=== Task statement ===
Give again exactly the lines that stretch from the one with "Select the UT01653.5prime EST feature" to the end of the data below, including both of those lines and nothing else.

Stored data
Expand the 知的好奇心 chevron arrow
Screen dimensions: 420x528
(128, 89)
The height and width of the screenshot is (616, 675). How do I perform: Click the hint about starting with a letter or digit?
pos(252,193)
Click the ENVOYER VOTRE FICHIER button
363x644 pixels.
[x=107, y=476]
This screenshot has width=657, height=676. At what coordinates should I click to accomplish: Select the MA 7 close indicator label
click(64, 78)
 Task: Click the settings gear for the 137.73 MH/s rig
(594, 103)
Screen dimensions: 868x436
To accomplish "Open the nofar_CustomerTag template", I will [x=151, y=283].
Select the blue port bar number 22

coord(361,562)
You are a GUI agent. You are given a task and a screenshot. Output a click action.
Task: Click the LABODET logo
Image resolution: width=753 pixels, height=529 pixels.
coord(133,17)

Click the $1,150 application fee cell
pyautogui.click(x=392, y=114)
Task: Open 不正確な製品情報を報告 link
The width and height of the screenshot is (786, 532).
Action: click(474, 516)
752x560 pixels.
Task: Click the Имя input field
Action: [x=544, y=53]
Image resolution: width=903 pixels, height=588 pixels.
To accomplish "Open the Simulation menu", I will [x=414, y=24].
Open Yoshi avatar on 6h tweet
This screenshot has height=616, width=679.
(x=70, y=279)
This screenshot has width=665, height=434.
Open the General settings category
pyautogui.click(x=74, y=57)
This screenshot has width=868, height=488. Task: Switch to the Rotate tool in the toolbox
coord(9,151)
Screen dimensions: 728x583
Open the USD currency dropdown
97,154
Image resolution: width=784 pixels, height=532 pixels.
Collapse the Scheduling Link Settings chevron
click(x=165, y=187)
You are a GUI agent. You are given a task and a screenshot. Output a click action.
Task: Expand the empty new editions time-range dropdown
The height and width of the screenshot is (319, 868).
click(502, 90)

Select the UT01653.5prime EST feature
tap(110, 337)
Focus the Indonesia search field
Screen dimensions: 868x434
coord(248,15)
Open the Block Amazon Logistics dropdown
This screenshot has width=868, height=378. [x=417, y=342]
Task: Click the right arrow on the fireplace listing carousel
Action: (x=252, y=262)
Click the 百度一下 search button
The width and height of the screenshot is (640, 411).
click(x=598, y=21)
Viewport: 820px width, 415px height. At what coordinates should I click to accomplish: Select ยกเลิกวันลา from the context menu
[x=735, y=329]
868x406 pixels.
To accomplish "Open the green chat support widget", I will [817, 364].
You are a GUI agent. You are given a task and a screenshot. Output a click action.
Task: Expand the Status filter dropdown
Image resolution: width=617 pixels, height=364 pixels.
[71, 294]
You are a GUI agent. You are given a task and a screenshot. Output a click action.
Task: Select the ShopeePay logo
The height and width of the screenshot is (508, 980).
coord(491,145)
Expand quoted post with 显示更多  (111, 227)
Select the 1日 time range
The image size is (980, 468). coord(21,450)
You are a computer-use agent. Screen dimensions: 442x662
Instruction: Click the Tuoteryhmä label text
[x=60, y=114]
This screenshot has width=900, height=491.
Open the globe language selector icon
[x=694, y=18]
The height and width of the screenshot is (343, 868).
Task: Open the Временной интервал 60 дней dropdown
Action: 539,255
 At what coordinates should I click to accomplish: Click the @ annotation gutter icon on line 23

=== Result ===
Select the UT01653.5prime EST feature
tap(110, 337)
Focus the Indonesia search field
Screen dimensions: 868x434
coord(248,15)
Open the Block Amazon Logistics dropdown
This screenshot has width=868, height=378. [x=417, y=342]
Task: Click the right arrow on the fireplace listing carousel
Action: (x=252, y=262)
Click the 百度一下 search button
The width and height of the screenshot is (640, 411).
click(x=598, y=21)
Viewport: 820px width, 415px height. At what coordinates should I click to accomplish: Select ยกเลิกวันลา from the context menu
[x=735, y=329]
868x406 pixels.
To accomplish "Open the green chat support widget", I will [817, 364].
You are a GUI agent. You are given a task and a screenshot. Output a click action.
Task: Expand the Status filter dropdown
Image resolution: width=617 pixels, height=364 pixels.
[71, 294]
You are a GUI agent. You are given a task and a screenshot. Output a click action.
Task: Select the ShopeePay logo
The height and width of the screenshot is (508, 980).
coord(491,145)
Expand quoted post with 显示更多  (111, 227)
Select the 1日 time range
The image size is (980, 468). coord(21,450)
You are a computer-use agent. Screen dimensions: 442x662
Instruction: Click the Tuoteryhmä label text
[x=60, y=114]
This screenshot has width=900, height=491.
Open the globe language selector icon
[x=694, y=18]
The height and width of the screenshot is (343, 868).
Task: Open the Временной интервал 60 дней dropdown
Action: 539,255
 At what coordinates should I click to accomplish: Click the @ annotation gutter icon on line 23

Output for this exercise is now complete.